Rabbi Amnon Bazak bemerkt viele Ähnlichkeiten zwischen diesen beiden Archen: Beide sind aus Pflanzenmaterialien gefertigt und mit Teer abgedichtet, um ihren Inhalt zu schützen; beide sind so konstruiert, dass sie auf dem Wasser schwimmen; und beide retten die Person(en) darin vor dem sicheren Tod.
Doch es gibt auch deutliche Unterschiede zwischen den beiden Archen.
Im Fall der Arche Noach ist G-tt der Architekt und wacht während ihrer Nutzung über die Arche, während die „Arche Moscheh“ von seiner Mutter Jochewed (sie wird in dieser Paraschah noch nicht namentlich erwähnt) erbaut und während ihrer Nutzung von seiner Schwester Mirijam [מִרְיָם] überwacht wird.
Die Arche Noach war notwendig, weil die Menschheit es versäumt hatte, dem Bösen und der Tyrannei in ihrer Mitte entgegenzutreten, und daher ein Neuanfang nötig war.
Im Gegensatz dazu verkörpert die „Arche Moscheh“ die Fähigkeit der Menschheit, dem Bösen zu trotzen.
Und auch die Lebenswege von Noach und Moscheh Rabbenu sind sehr unterschiedlich:
Noach beginnt als rechtschaffener Mann mit Potenzial, endet aber als Trunkenbold.
Mosche Rabbenu hingegen wird in eine Familie adoptiert, die Tyrannei und Finsternis fördert (die Familie des Pharaos).
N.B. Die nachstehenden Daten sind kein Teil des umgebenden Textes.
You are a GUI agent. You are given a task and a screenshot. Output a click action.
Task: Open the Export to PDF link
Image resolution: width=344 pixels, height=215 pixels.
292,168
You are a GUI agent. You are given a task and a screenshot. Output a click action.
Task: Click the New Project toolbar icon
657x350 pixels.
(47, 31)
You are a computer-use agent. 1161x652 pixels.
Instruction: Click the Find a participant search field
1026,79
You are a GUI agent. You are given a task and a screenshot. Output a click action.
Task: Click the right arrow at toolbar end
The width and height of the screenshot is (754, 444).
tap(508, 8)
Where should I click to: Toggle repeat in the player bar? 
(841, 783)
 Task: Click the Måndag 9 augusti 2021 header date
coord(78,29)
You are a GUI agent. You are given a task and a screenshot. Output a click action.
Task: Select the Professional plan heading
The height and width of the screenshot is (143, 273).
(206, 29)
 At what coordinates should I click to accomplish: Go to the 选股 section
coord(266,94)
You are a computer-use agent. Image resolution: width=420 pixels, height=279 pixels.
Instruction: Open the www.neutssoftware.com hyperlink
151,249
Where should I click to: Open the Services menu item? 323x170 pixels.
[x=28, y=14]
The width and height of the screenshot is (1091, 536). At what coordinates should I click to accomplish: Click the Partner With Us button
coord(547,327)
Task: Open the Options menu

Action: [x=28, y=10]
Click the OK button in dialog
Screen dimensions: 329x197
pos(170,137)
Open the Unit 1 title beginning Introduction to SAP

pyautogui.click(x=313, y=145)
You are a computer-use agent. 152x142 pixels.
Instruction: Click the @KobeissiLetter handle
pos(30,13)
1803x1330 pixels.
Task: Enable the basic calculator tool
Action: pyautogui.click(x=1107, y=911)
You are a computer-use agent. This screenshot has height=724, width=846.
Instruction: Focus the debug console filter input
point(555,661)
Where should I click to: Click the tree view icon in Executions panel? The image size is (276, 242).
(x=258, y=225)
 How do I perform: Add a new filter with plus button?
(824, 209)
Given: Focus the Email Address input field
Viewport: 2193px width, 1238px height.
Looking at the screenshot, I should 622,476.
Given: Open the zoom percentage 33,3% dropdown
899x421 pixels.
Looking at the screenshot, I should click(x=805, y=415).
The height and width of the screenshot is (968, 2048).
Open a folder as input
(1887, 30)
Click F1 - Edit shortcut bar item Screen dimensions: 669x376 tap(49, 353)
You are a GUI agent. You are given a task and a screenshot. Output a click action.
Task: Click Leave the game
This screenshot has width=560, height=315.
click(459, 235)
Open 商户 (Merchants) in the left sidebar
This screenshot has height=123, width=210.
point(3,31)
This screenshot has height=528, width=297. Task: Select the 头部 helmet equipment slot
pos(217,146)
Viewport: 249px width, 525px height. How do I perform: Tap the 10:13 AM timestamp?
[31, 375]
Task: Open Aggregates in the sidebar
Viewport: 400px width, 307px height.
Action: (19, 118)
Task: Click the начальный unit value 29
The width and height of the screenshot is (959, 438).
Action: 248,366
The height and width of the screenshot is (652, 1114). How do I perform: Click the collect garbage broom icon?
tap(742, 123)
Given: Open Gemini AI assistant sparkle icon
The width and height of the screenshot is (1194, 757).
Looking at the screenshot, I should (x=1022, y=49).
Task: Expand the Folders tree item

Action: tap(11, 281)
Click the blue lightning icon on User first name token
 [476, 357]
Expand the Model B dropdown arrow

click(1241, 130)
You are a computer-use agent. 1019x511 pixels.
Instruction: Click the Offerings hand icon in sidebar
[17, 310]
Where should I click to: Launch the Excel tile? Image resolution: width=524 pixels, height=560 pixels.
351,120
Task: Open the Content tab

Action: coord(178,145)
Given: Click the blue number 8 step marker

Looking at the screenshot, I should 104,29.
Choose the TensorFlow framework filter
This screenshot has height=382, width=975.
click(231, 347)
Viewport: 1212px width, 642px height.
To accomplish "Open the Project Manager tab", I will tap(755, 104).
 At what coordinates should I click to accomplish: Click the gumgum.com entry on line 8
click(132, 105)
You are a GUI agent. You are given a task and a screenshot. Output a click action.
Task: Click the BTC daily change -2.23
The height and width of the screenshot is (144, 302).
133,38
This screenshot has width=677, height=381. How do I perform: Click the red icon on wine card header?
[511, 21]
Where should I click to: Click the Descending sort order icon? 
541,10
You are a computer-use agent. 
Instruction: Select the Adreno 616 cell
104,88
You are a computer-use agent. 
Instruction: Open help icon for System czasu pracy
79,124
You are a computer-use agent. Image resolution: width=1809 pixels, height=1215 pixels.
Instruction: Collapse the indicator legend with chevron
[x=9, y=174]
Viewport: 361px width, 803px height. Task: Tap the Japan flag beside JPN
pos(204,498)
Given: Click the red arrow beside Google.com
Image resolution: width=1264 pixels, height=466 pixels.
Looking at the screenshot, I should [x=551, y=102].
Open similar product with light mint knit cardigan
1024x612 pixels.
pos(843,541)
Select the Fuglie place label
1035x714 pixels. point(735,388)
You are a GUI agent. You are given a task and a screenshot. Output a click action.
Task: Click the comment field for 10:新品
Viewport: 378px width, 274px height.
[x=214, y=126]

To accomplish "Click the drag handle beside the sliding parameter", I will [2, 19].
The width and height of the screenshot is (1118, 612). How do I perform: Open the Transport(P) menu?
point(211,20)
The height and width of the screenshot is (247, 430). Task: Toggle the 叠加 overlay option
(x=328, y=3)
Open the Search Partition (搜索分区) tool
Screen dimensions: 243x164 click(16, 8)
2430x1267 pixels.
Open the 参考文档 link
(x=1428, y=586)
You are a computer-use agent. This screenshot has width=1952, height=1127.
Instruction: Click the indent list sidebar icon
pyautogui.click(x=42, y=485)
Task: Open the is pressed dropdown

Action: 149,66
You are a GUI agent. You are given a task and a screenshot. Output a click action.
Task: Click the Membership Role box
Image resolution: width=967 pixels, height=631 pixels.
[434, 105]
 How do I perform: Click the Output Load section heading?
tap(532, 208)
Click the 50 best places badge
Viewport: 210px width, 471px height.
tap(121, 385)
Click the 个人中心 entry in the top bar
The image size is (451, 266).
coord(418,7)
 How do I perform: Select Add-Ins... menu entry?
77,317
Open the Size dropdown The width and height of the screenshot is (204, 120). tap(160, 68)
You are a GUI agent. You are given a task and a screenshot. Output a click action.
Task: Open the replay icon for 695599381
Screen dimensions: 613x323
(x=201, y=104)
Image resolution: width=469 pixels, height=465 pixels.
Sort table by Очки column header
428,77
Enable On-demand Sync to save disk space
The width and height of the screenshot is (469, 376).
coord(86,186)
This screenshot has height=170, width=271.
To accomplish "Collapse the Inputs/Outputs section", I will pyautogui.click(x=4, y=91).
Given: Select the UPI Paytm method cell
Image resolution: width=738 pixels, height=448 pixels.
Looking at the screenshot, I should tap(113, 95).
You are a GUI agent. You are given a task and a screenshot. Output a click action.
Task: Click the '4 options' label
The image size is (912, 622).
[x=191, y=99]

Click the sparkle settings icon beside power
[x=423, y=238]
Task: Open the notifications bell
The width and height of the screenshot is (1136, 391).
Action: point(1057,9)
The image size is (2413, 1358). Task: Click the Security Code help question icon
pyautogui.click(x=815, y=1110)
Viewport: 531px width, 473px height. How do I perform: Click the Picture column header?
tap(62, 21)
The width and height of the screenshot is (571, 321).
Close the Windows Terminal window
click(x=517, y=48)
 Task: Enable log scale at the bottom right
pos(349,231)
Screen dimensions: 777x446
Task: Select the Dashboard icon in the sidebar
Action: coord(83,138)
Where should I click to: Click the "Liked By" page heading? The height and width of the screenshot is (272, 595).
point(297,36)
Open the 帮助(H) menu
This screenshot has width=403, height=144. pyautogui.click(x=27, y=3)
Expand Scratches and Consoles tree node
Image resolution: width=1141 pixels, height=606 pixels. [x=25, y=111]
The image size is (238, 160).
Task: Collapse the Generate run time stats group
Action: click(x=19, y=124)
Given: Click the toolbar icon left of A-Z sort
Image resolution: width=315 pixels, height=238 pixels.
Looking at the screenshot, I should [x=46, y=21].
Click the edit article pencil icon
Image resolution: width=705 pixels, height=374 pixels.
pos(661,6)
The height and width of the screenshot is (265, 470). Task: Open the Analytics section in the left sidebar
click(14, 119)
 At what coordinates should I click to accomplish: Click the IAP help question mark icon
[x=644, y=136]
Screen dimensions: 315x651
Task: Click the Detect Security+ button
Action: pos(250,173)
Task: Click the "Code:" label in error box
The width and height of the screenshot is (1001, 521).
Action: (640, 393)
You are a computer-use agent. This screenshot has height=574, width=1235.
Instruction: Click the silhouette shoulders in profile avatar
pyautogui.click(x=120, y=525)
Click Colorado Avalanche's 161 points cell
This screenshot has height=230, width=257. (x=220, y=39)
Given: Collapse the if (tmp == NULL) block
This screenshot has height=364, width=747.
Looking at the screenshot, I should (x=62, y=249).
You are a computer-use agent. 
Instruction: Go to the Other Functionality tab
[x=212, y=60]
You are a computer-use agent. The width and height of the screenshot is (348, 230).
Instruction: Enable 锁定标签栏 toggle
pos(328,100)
Er geht zu seinen Brüdern, sieht die Finsternis, stellt sich ihr entgegen und beendet sein Leben als Zaddiq [צַדִּיק].
Und die Moral von der Geschicht?
Was ist ein möglicher Peruschⓘפֵּירוּשׁ
Interpretation, Auslegung? Die Kraft von Moscheh Rabbenu wurde ihm durch die „Arche“ gegeben, also durch einen selbstlosen Akt gegen die Tyrannei. Ohne es zu wissen, verinnerlichte er sie.
Und auch im Laufe der Geschichte gab es Menschen, die eine „Arche Moses“ bauten, und innere Stärke mobilisierte, sich dem Bösen entgegenstellte und Tyrannei bekämpfte.